Large cap HEI distributors even with an OEM module can easily go to 7000 rpm.
If this is a race only situation, lock out the distributor so that's there's no mechanical or vaccum advance. Set your timing to whatever total you want (36* etc) and run it. If the engine is hard to start with that much advance, invest in a start retard or MSD has an adjustable timing control so you can manually change the timing up to 15* from inside the car.
If this is a race only situation, lock out the distributor so that's there's no mechanical or vaccum advance. Set your timing to whatever total you want (36* etc) and run it. If the engine is hard to start with that much advance, invest in a start retard or MSD has an adjustable timing control so you can manually change the timing up to 15* from inside the car.
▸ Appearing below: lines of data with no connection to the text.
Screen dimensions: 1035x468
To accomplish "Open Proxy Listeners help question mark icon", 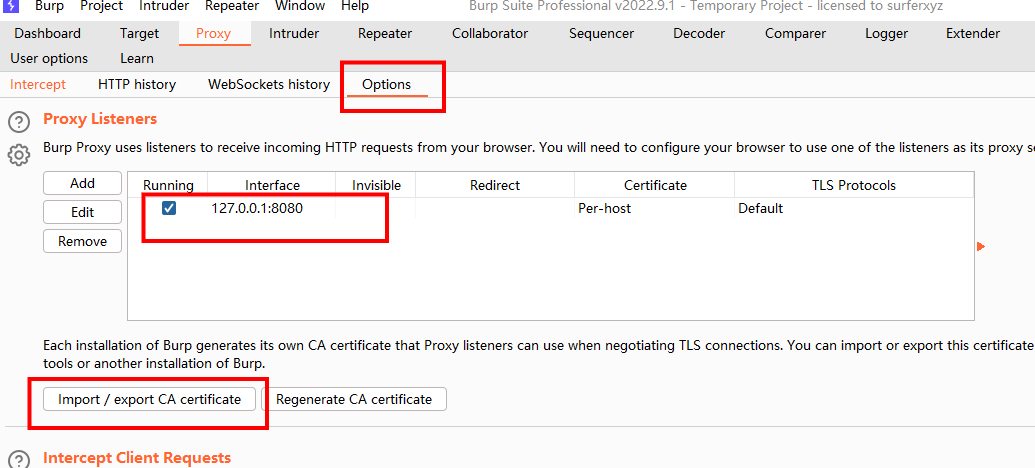I will coord(18,122).
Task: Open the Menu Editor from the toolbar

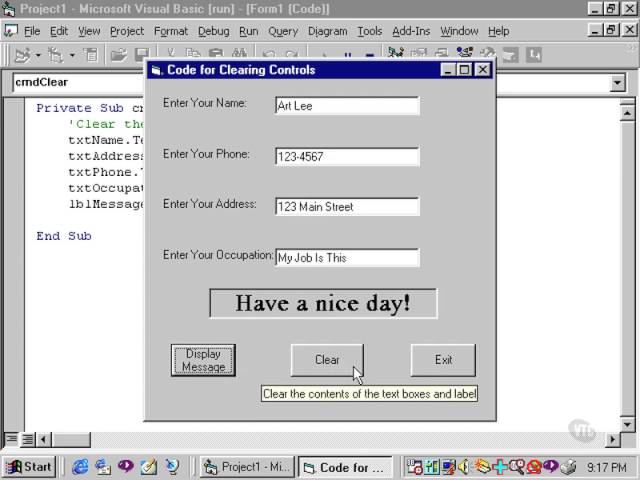Action: click(91, 55)
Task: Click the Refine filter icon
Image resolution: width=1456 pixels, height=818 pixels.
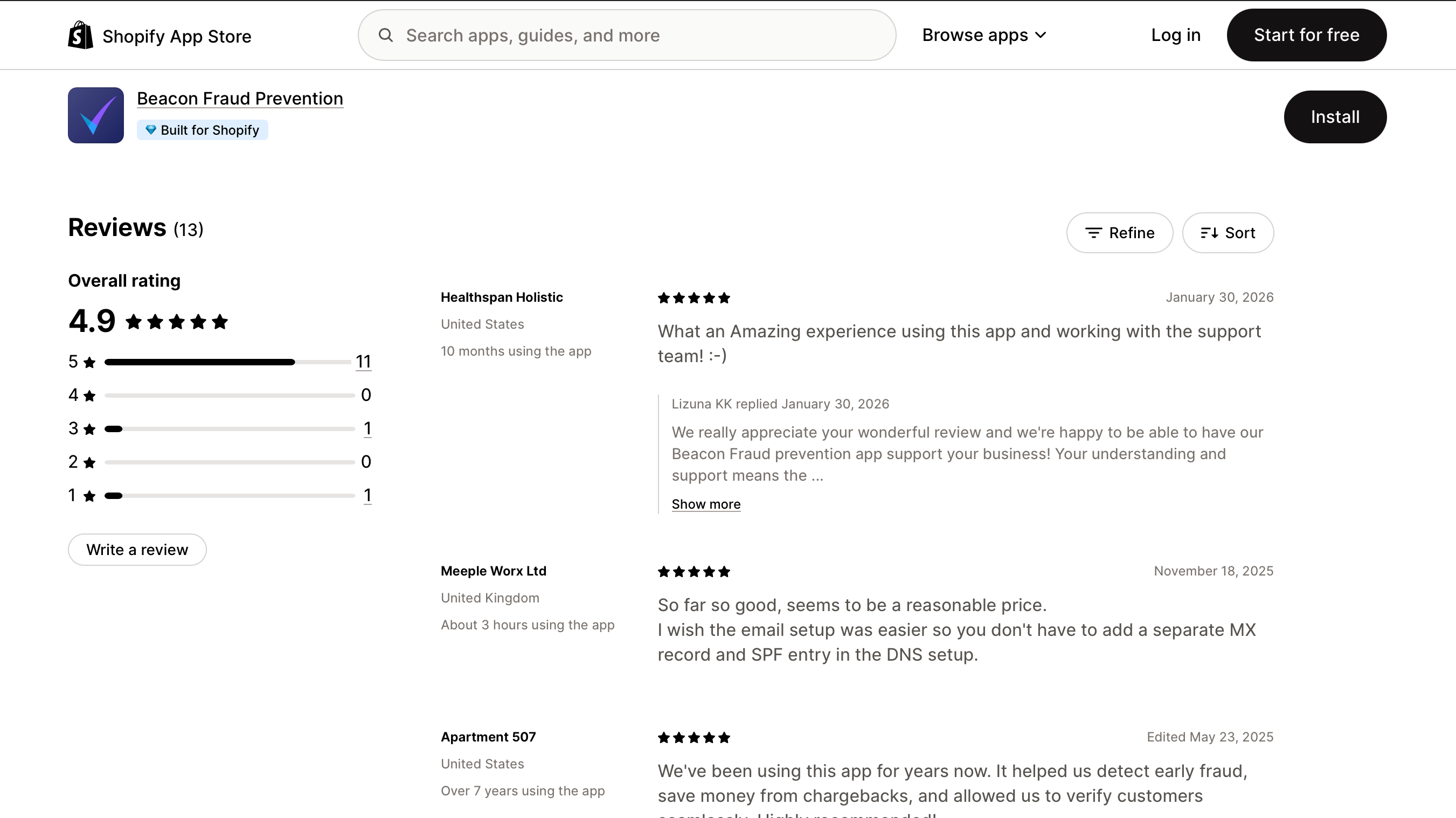Action: click(x=1093, y=233)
Thanks for the replies. I have never locked out a dizzy and dont really know how to. Is it just replacing the springs with somethign that will keep them in that closed position? If my timing is set at 36 all in will that be the timing I get when I lock it out or will have have to initially advance or retard the timign to get it to start correctly? Any pictures or advice on how to lock out the distributor is appreaicted because if the motor still has problems running I will be confused because everythign else seems to check out. Also on the fuel pressure situation I will check again when I run the motor but I'm pretty sure FP stays right at 6 PSI the entire time. Thanks gain guys!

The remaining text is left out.